2008.08.26IPCTM商標の効力範囲 他
CTM商標の効力範囲
OHIMはイギリス領ガーンジー島におけるCTM商標の有効性につき言及するとともに、CTM商標の効力範囲につき以下のとおり明確化した。
EU加盟国の国内商標権が及ぶ下記の領域については、CTM商標権で公式に保護される。

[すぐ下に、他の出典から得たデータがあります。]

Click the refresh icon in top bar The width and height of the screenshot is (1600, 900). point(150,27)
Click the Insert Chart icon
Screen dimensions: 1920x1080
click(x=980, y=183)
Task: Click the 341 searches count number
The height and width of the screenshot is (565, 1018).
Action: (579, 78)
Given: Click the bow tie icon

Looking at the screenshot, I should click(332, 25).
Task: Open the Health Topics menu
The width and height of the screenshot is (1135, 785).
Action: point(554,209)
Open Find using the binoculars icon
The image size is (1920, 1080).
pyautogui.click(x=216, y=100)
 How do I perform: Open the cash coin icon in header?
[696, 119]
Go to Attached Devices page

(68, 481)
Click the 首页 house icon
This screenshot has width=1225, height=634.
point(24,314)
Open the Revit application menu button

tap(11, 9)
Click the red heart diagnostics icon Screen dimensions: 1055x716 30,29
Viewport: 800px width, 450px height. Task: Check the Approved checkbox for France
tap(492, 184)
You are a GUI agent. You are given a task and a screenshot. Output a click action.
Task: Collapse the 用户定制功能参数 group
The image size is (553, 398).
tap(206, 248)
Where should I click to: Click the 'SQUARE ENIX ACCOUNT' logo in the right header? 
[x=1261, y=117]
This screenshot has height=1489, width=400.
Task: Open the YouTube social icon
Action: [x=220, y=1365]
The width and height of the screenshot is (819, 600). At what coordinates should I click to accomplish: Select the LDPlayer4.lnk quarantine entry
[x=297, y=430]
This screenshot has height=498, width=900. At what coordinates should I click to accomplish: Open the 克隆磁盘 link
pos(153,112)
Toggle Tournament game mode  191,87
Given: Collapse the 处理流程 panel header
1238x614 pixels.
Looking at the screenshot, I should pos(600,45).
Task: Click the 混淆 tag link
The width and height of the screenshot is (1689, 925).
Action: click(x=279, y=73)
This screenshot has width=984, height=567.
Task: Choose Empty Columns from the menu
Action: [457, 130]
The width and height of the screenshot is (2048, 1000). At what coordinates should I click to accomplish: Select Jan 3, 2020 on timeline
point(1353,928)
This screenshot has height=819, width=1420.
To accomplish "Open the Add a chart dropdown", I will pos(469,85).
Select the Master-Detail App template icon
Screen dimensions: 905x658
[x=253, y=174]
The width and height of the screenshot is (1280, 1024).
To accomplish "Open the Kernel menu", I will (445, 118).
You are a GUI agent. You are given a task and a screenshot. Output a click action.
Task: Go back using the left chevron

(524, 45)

マルティニーク | Martinique | フランスの海外県 |
---|---|---|
グアドループ | Guadeloupe | フランスの海外準県 |
ギアナ | Guyane | フランス領 |
レユニオン | Reunion | フランスの海外県 |
オーランド諸島 | Landskapet Aland | フィンランド自治領 |
アゾレス諸島 | Arquipelago da Madeira | ポルトガル領 |
マデイラ諸島 | Arquipelago da Madeira | ポルトガル領 |
カナリア諸島 | Canarias | スペイン自治州 |
セウタ | Ceuta | スペイン領 |
メリリャ | Melilla | スペイン領 |
ジブラルタル | Gibraltar | イギリス領 |
EU加盟国の国内商標権が及ぶ下記の領域については、CTM商標権では保護されない。
北キプロス | The northern portion of Cyprus | キプロス共和国 |
---|---|---|
グリーンランド | Greenland | デンマーク領 |
フェロー諸島 | Faroe islands | デンマーク領 |
ポリネシア | Polynesie francaise | フランス領 |
ニューカレドニア | Nouvelle-Caledonie | フランス領 |
ウォリス・フツナ | Collectivite des Iles Wallis et Futuna | フランスの海外準県 |
南極フランス領 | Terres australes et antarctiques francaises (TAAF) |
フランス領部分 |
マヨット | Mayotte | フランス領 |
サンピエール島・ミクロン島 | Saint-Pierre et Miquelon | フランスの海外準県 |
サンマリノ | Repubblica di San Marino | サン・マリノ共和国 |
バチカン公国 | Vatican City | バチカン公国 |
フォークランド諸島 | Falkland Islands | イギリス領 |
ガーンジー島 | Guernsey | イギリス王室の属領 |
ジャージー島 | Bailiwick of Jersey | イギリス王室の属領 |
マン島 | Isle of Man | イギリス王室属国 |
キプロスはEU加盟国ではあるが、北部は独自の登録制度をとっており、当該地においてはCTM商標権は適用されない。またジャージー島とマン島に関しては、現地当局がCTM商標の有効手続きを取り、同様の手続きがガーンジー島でも行われる。ケイマン諸島については、CTM商標権の拡張手続きが必要である。
- 解説
- ヨーロッパ諸国には、飛び地領土を持っている国が結構ある。
各地域ともそれぞれ歴史的な背景があり、領から独立国になりたいと思っている地域もあるようだ。たとえば北キプロス。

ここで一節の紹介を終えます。